## The problem
Output every record verbatim, and omit each picture.

## Dataset content
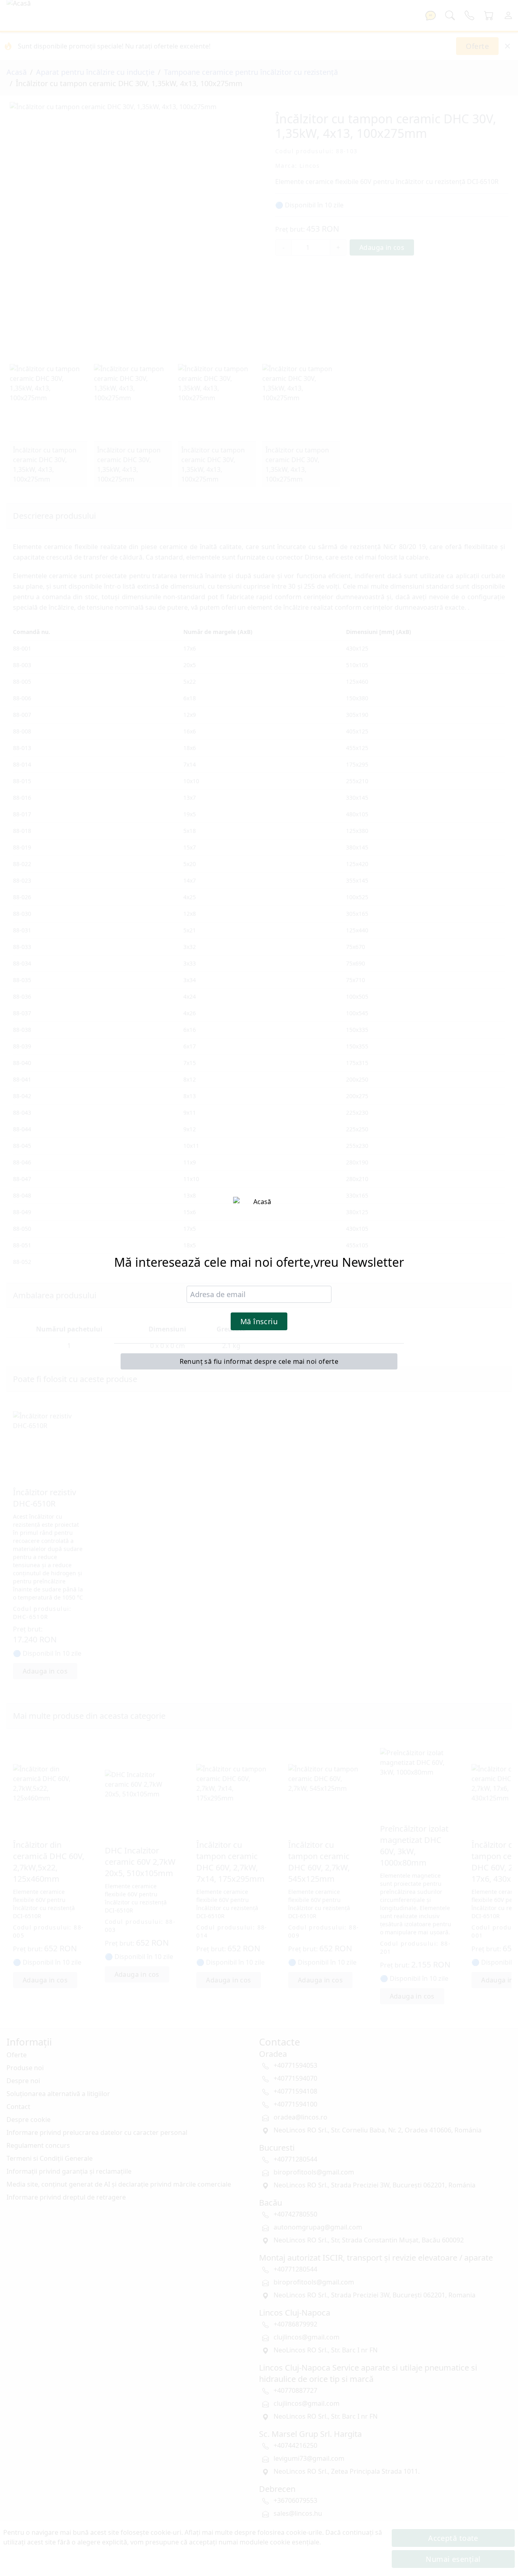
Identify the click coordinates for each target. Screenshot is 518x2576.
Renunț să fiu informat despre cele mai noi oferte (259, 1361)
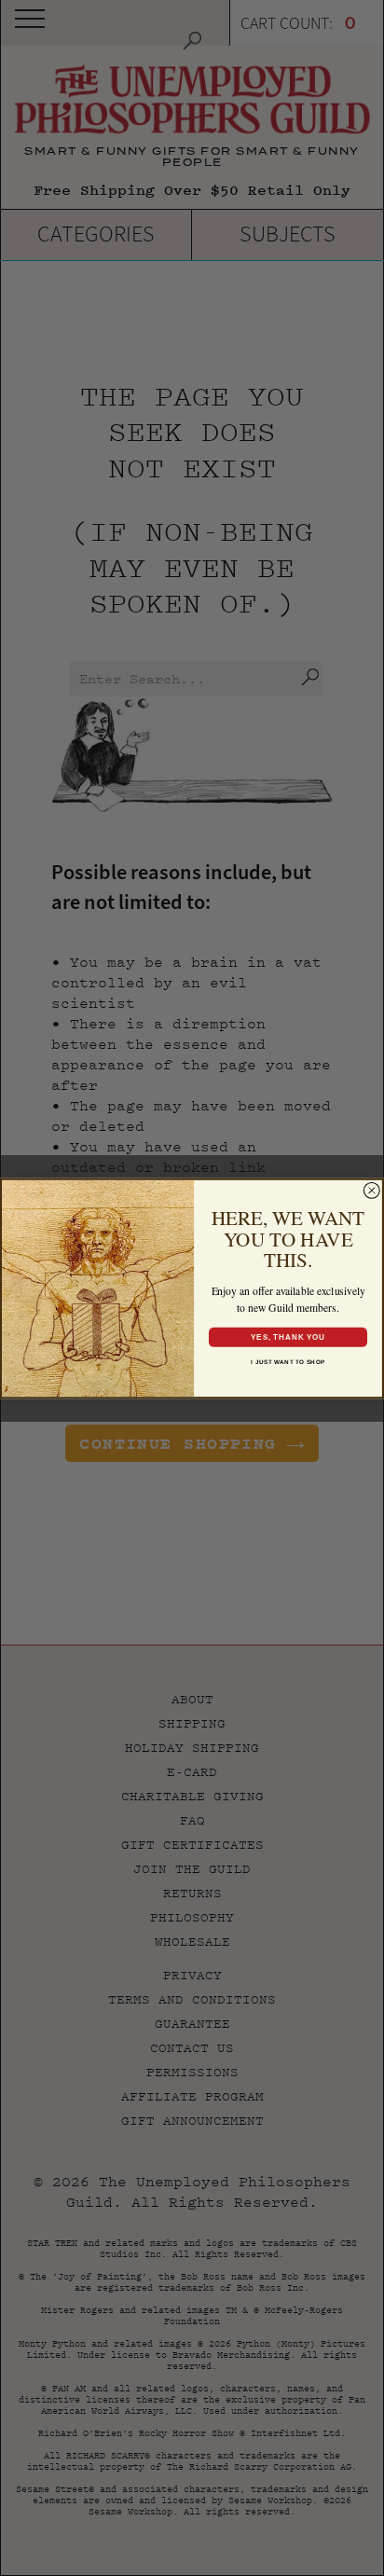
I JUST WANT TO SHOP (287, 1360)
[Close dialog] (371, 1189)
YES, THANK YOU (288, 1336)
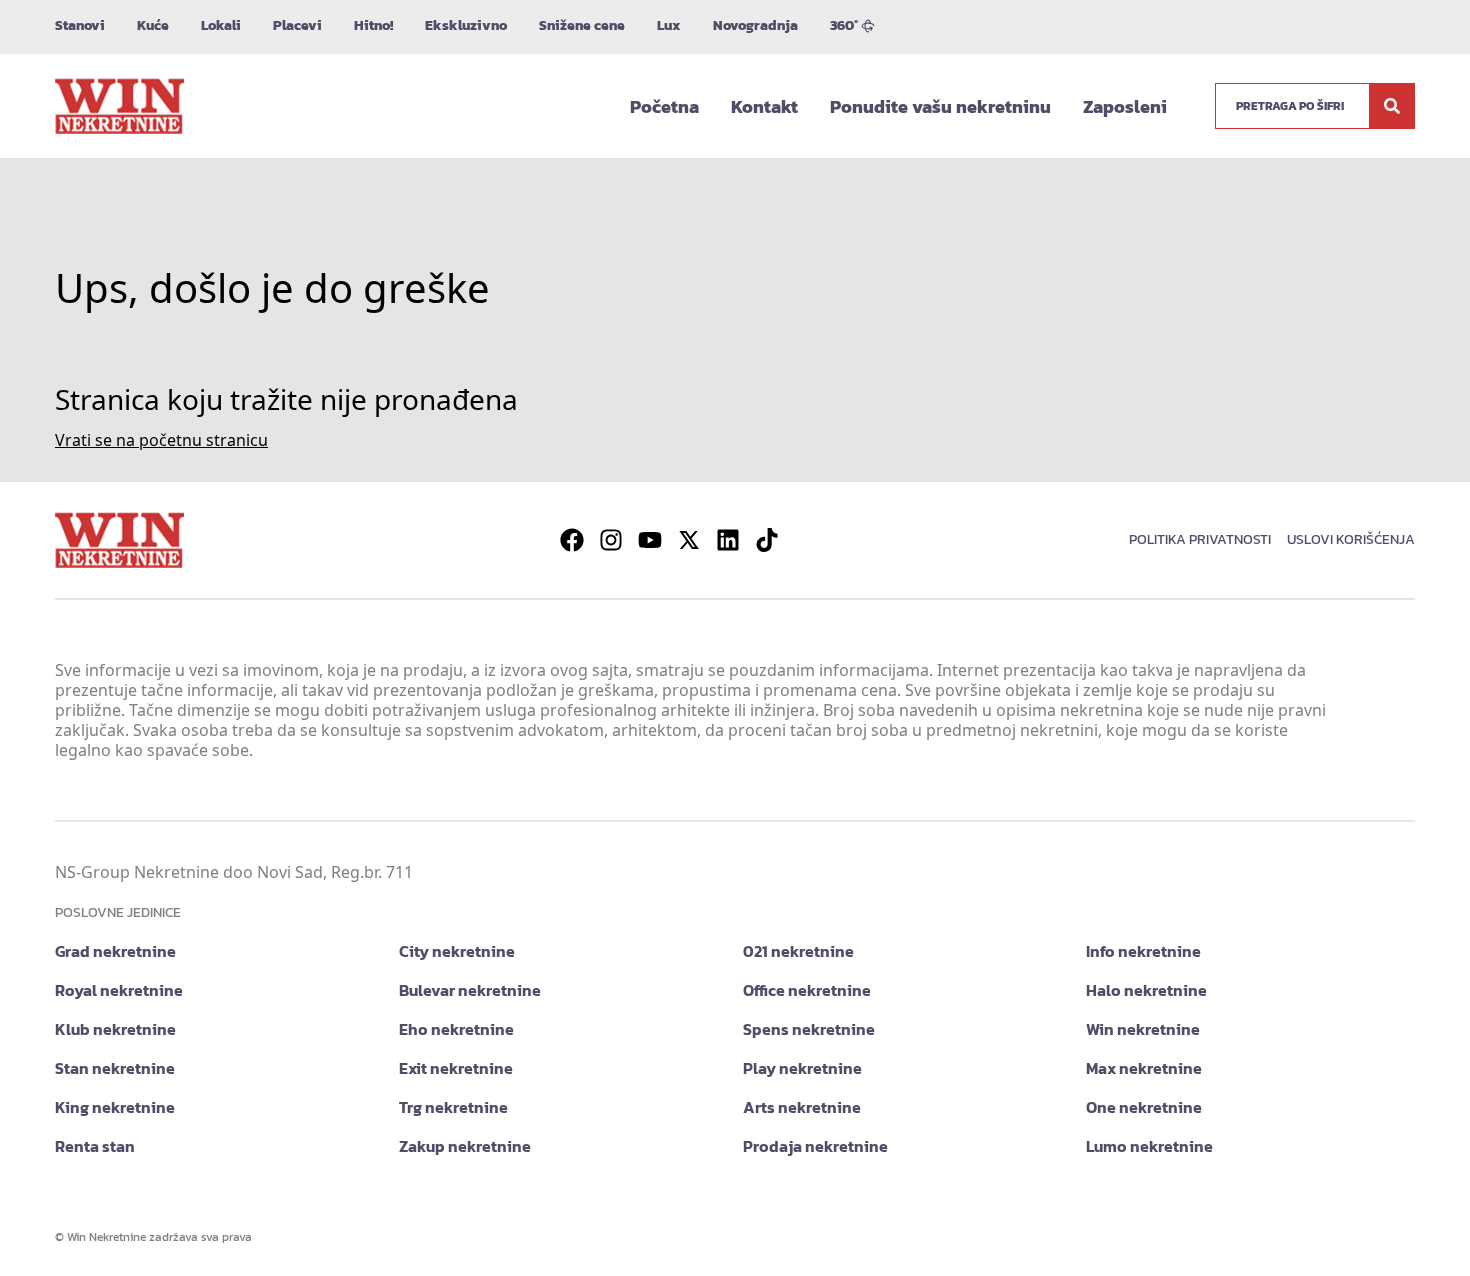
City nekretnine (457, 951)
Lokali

## Exercise solution
Identify the click coordinates for each target. Screenshot is 518x2576.
Renunț să fiu informat despre cele mai noi oferte (259, 1361)
I JUST WANT TO SHOP (287, 1360)
[Close dialog] (371, 1189)
YES, THANK YOU (288, 1336)
City nekretnine (457, 951)
Lokali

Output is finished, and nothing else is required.